Start of EXTRACT PROVIDED
Background information
- Origin: Atlanta, Georgia, U.S.
- Genres: Hip hop, rock
- Years active: 2008–2013, 2018–present
- Label: 429 Records
- Members: Elijah Jones (vocals/keys/band leader) Jared Wuestenburg (bass) Gabe Roman (drums) Erik Matthijs (guitar, bgv) Ken Martin (guitar, bgv )
- Past members: Jamie Gordon(Keyboards, percussion) Ryan Davis (guitar) Jason Nackers (drums) Alaina Terry (bgv, keys, percussion)
- Website: www.theconstellationsofficial.com

= The Constellations =

American hip hop/rock band

The Constellations is an American hip hop/rock band formed in Atlanta, Georgia. They have a psychedelic soul-rock sound.

==History==
Formed in Atlanta, the band was signed to a four-album deal with Virgin Records.

Their song “We’re Here To Save The Day” was featured in the NBC season premiere of Chuck on September 20, 2010, and is also included in the soundtrack for the video game NBA 2K11.
End of EXTRACT PROVIDED
STATED TASK 1.
Answer these about the Constellations profile, one per line:
(a) Which label appears in the background information?
(b) Which label signed the band to a four-album deal?
(c) On what date did the episode of Chuck featuring "We're Here To Save The Day" air?
STATED TASK 2. Pick up the Constellations profile after its final sentence and carry it further.
The lines after this text come from a separate source.
Start of DATA SECTION
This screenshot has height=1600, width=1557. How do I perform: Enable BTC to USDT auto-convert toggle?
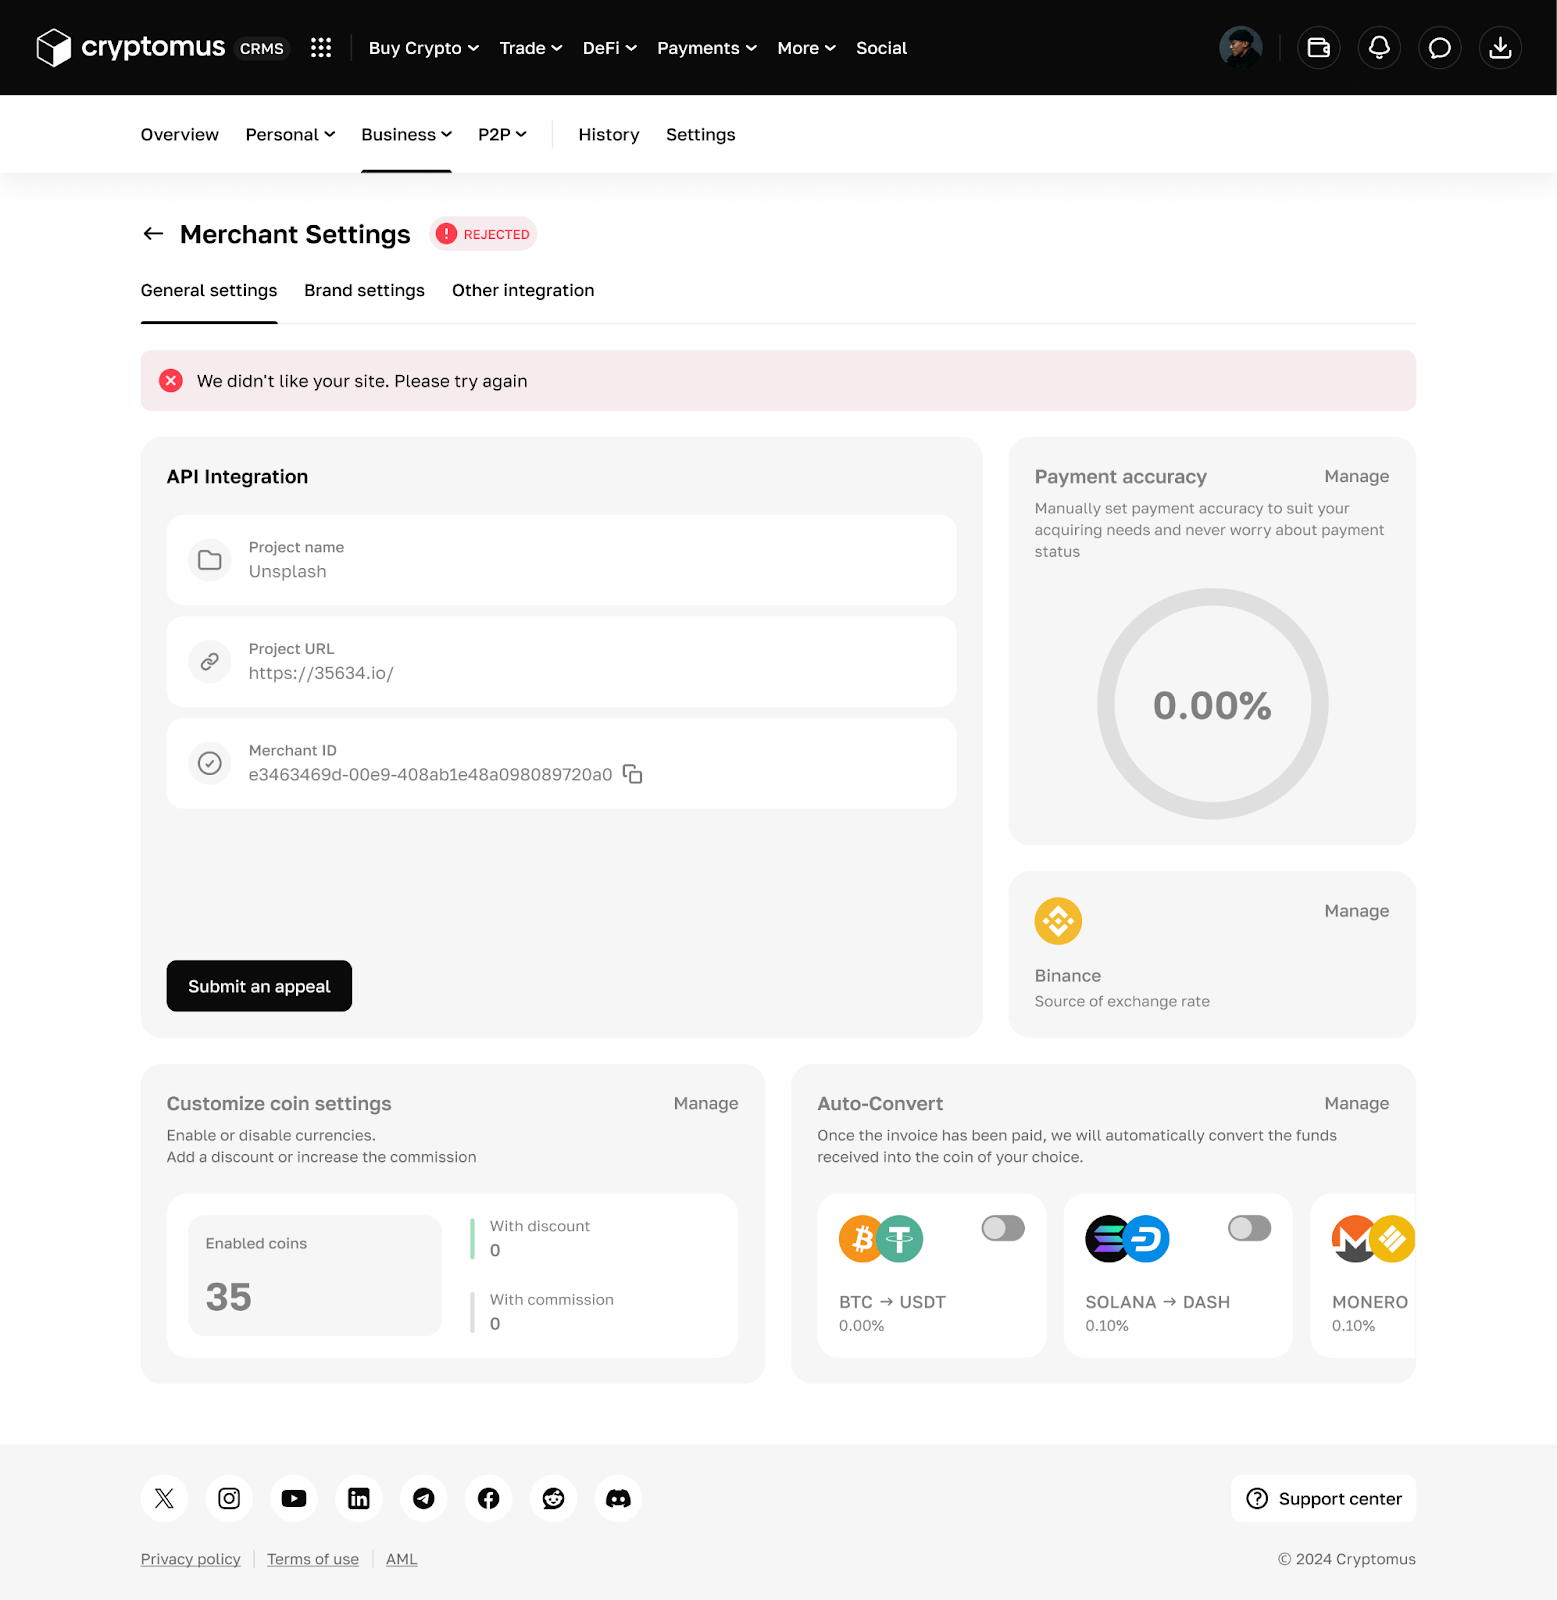pyautogui.click(x=1003, y=1228)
End of DATA SECTION
FINAL ANSWER 1.
(a) 429 Records
(b) Virgin Records
(c) September 20, 2010

FINAL ANSWER 2.
They have had their songs featured on television shows like USA's Royal Pains and Suits, The CW's The Vampire Diaries, and Fox's House. "Perfect Day" was featured in the film Horrible Bosses.

Following their 2010 debut Southern Gothic they signed with Santa Monica, California–based 429 Records and released an EP titled "Sold Out" on March 20, 2012, as an appetizer to their second full-length album Do It for Free slated for a June 12, 2012, worldwide release. "Right Where I Belong" was chosen as the first single. The band is touring the country in support of the album on Warped Tour.

As of September 2013, the band has been on hiatus, according to the band's Facebook page.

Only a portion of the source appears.